Collected data entries:
____________________

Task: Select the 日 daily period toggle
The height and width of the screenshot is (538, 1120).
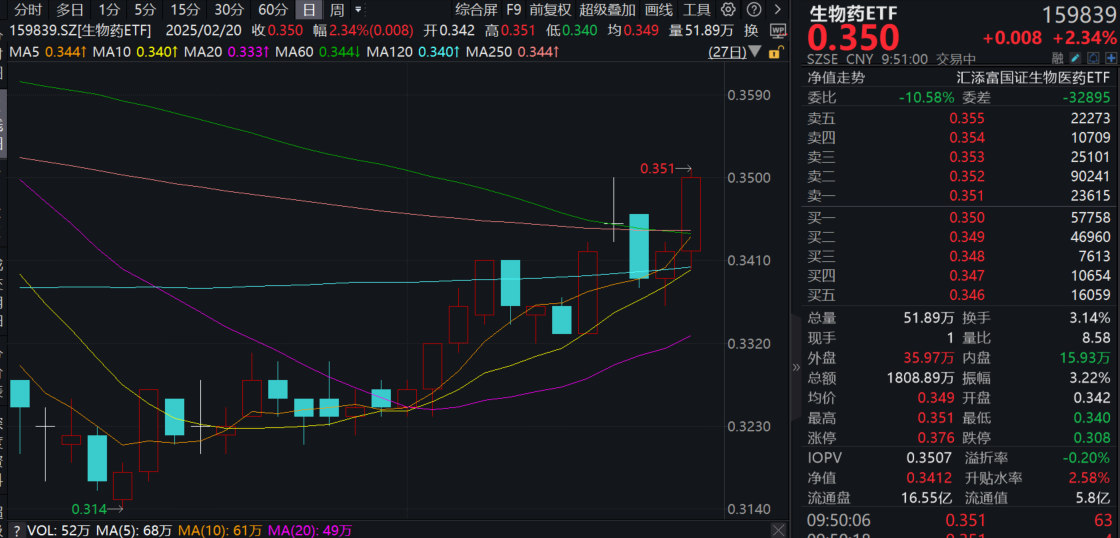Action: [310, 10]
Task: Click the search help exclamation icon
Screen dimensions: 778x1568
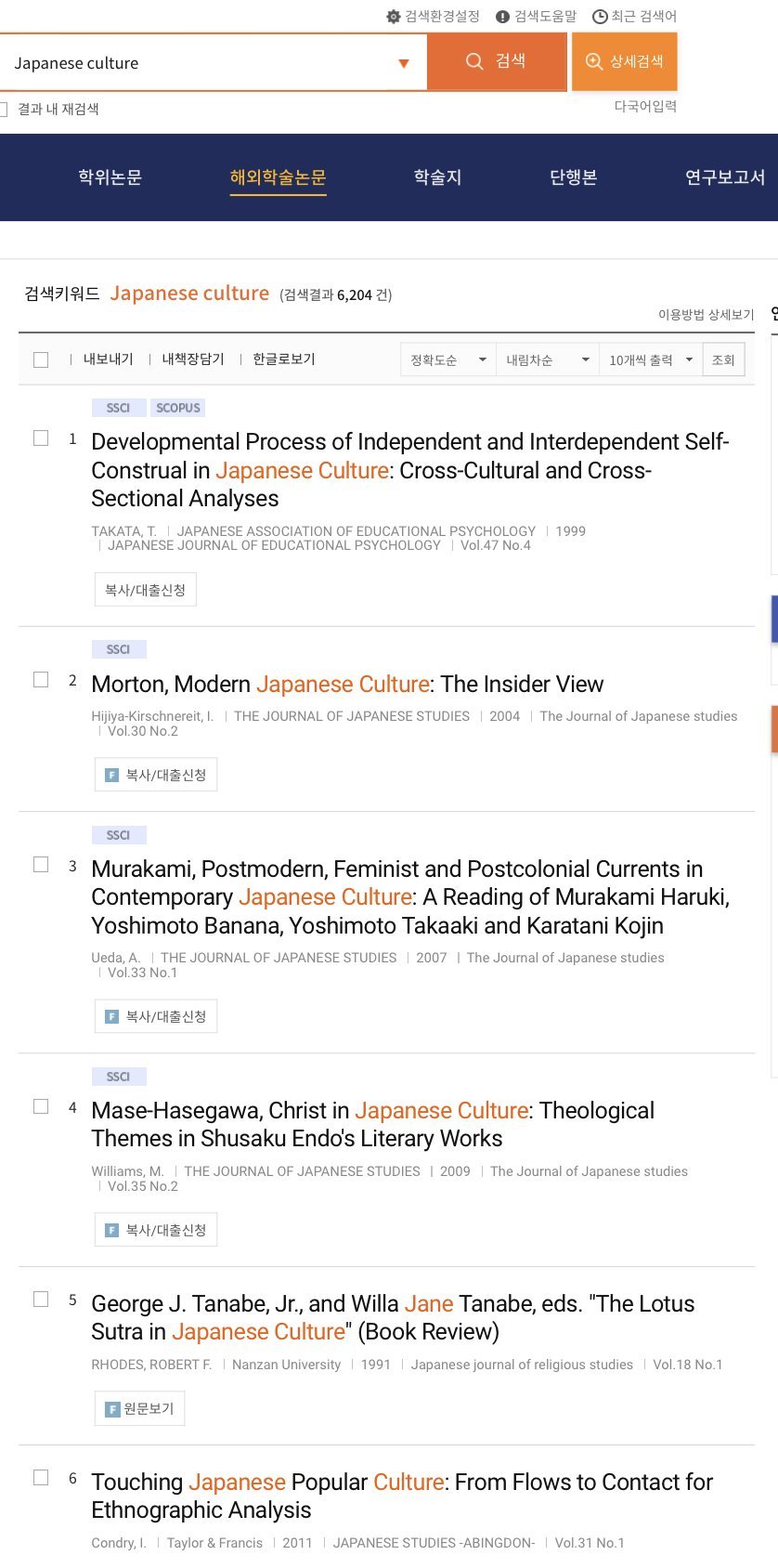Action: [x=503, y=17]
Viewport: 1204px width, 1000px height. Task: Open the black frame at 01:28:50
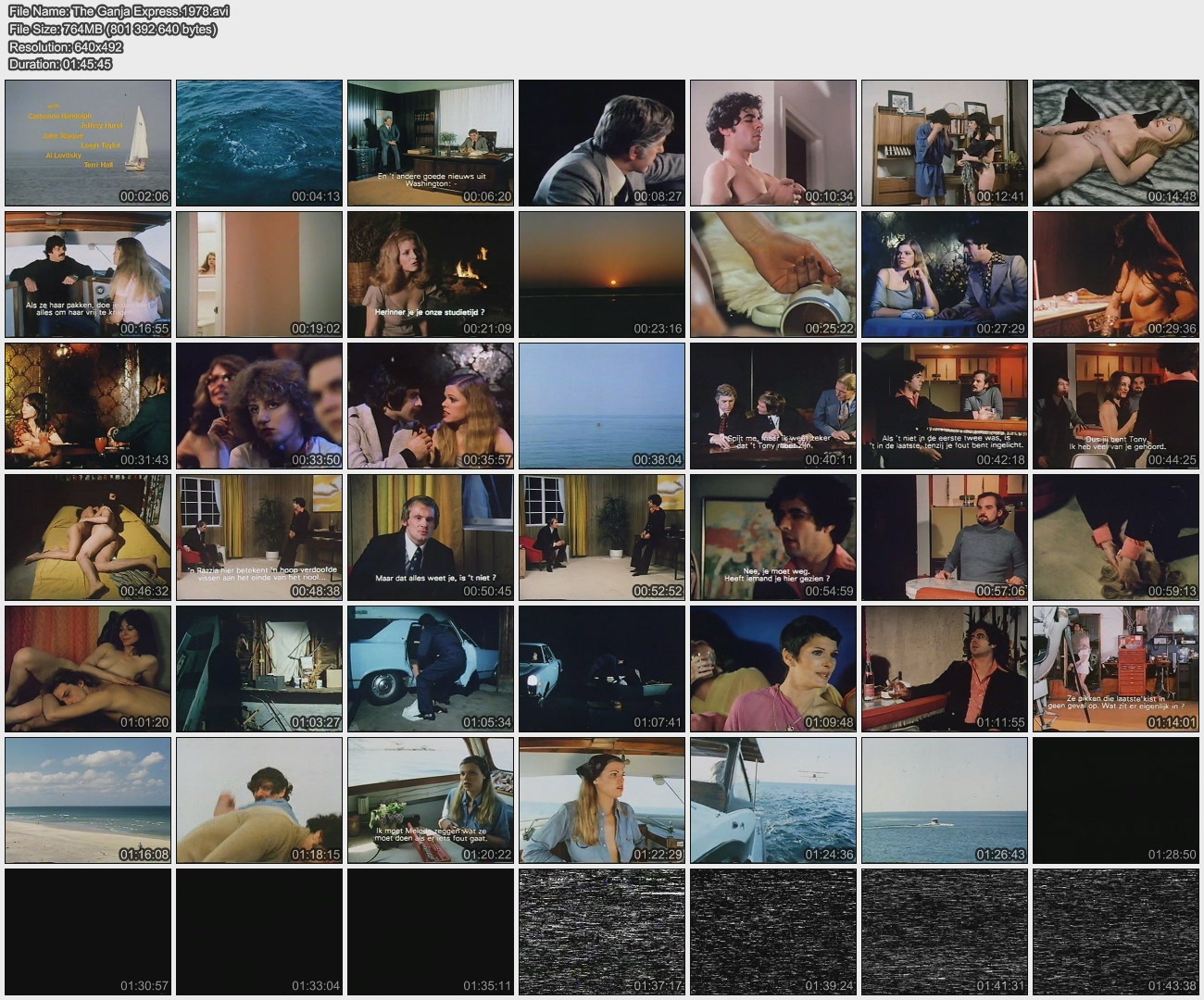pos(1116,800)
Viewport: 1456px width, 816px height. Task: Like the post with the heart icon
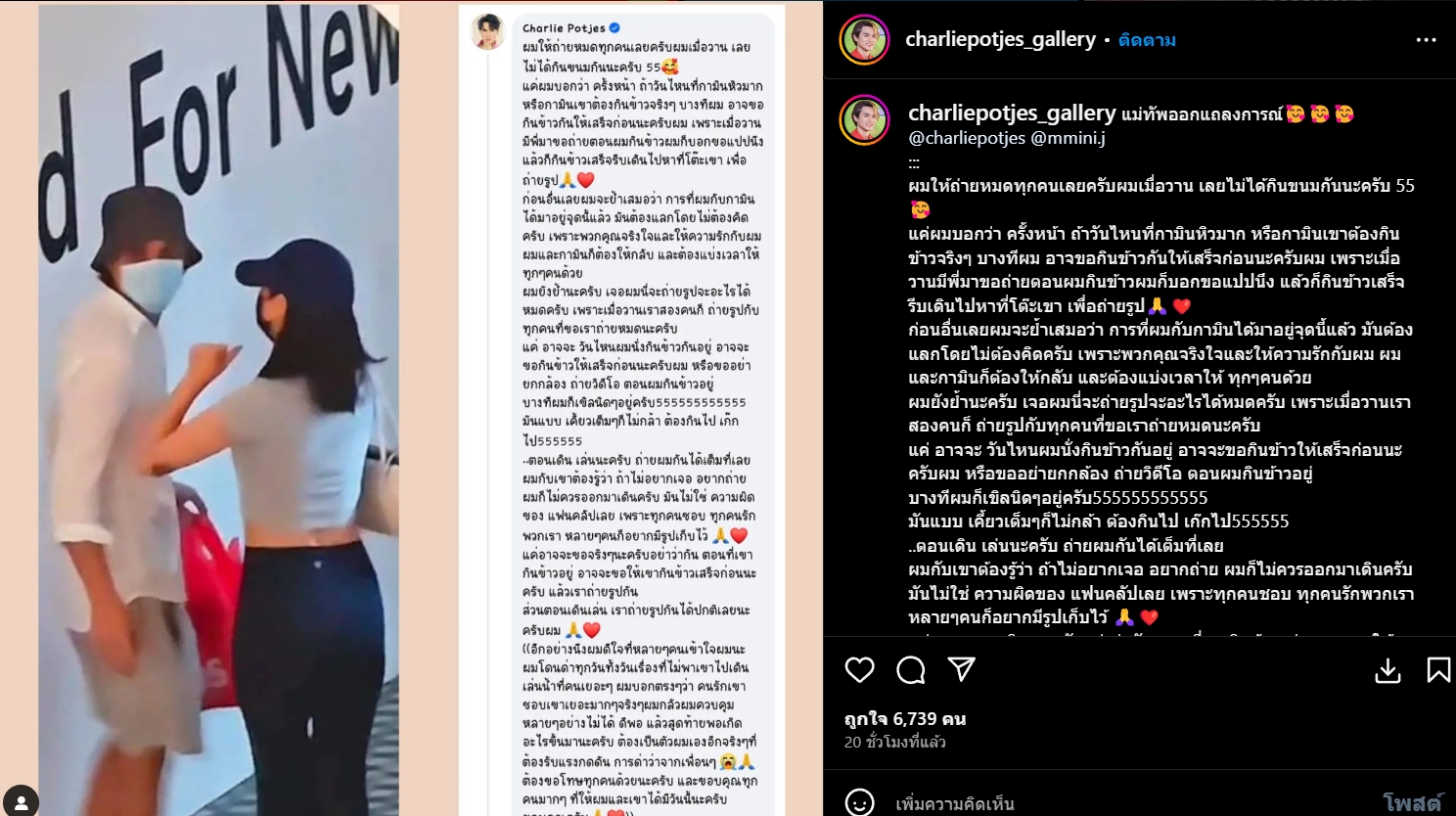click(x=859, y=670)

____________________

EXERCISE REQUIREMENTS:
Repeat the records above exactly. Pictures do not belong in the copy.

WRITTEN SOLUTION:
Task: Select the 日 daily period toggle
The height and width of the screenshot is (538, 1120).
Action: [310, 10]
Task: Click the search help exclamation icon
Screen dimensions: 778x1568
Action: [x=503, y=17]
Viewport: 1204px width, 1000px height. Task: Open the black frame at 01:28:50
pos(1116,800)
Viewport: 1456px width, 816px height. Task: Like the post with the heart icon
click(x=859, y=670)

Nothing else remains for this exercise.